>>>

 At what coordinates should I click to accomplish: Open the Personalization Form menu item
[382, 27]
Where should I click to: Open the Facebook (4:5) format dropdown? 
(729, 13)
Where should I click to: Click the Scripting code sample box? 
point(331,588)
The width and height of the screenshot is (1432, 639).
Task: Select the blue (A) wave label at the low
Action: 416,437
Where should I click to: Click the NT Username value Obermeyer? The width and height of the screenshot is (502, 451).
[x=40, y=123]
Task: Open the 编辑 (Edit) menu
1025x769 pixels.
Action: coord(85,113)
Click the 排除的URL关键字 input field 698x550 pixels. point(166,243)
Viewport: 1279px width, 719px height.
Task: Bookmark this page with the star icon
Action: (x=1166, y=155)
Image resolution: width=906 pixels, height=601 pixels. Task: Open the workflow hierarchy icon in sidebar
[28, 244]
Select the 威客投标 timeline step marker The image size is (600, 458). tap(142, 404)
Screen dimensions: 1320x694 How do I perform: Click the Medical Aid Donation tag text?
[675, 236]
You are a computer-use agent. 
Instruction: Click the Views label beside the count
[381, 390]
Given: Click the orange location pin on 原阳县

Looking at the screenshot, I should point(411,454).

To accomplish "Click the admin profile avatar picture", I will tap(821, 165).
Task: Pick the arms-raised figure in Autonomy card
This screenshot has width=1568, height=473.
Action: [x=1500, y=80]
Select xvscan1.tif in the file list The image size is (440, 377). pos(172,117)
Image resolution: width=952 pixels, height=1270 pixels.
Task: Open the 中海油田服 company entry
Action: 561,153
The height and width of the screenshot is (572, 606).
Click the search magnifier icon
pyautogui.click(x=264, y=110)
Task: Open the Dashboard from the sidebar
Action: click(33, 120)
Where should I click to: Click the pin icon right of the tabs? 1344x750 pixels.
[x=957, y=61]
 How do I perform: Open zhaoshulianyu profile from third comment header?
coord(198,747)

<<<

● WHAT THIS TASK INVOLVES
Could you copy out all of the records above exactly?

● OUTPUT
 At what coordinates should I click to accomplish: Open the Personalization Form menu item
[382, 27]
Where should I click to: Open the Facebook (4:5) format dropdown? 
(729, 13)
Where should I click to: Click the Scripting code sample box? 
point(331,588)
The width and height of the screenshot is (1432, 639).
Task: Select the blue (A) wave label at the low
Action: 416,437
Where should I click to: Click the NT Username value Obermeyer? The width and height of the screenshot is (502, 451).
[x=40, y=123]
Task: Open the 编辑 (Edit) menu
1025x769 pixels.
Action: coord(85,113)
Click the 排除的URL关键字 input field 698x550 pixels. point(166,243)
Viewport: 1279px width, 719px height.
Task: Bookmark this page with the star icon
Action: (x=1166, y=155)
Image resolution: width=906 pixels, height=601 pixels. Task: Open the workflow hierarchy icon in sidebar
[28, 244]
Select the 威客投标 timeline step marker The image size is (600, 458). tap(142, 404)
Screen dimensions: 1320x694 How do I perform: Click the Medical Aid Donation tag text?
[675, 236]
You are a computer-use agent. 
Instruction: Click the Views label beside the count
[381, 390]
Given: Click the orange location pin on 原阳县

Looking at the screenshot, I should point(411,454).

To accomplish "Click the admin profile avatar picture", I will tap(821, 165).
Task: Pick the arms-raised figure in Autonomy card
This screenshot has width=1568, height=473.
Action: [x=1500, y=80]
Select xvscan1.tif in the file list The image size is (440, 377). pos(172,117)
Image resolution: width=952 pixels, height=1270 pixels.
Task: Open the 中海油田服 company entry
Action: 561,153
The height and width of the screenshot is (572, 606).
Click the search magnifier icon
pyautogui.click(x=264, y=110)
Task: Open the Dashboard from the sidebar
Action: click(33, 120)
Where should I click to: Click the pin icon right of the tabs? 1344x750 pixels.
[x=957, y=61]
 How do I perform: Open zhaoshulianyu profile from third comment header?
coord(198,747)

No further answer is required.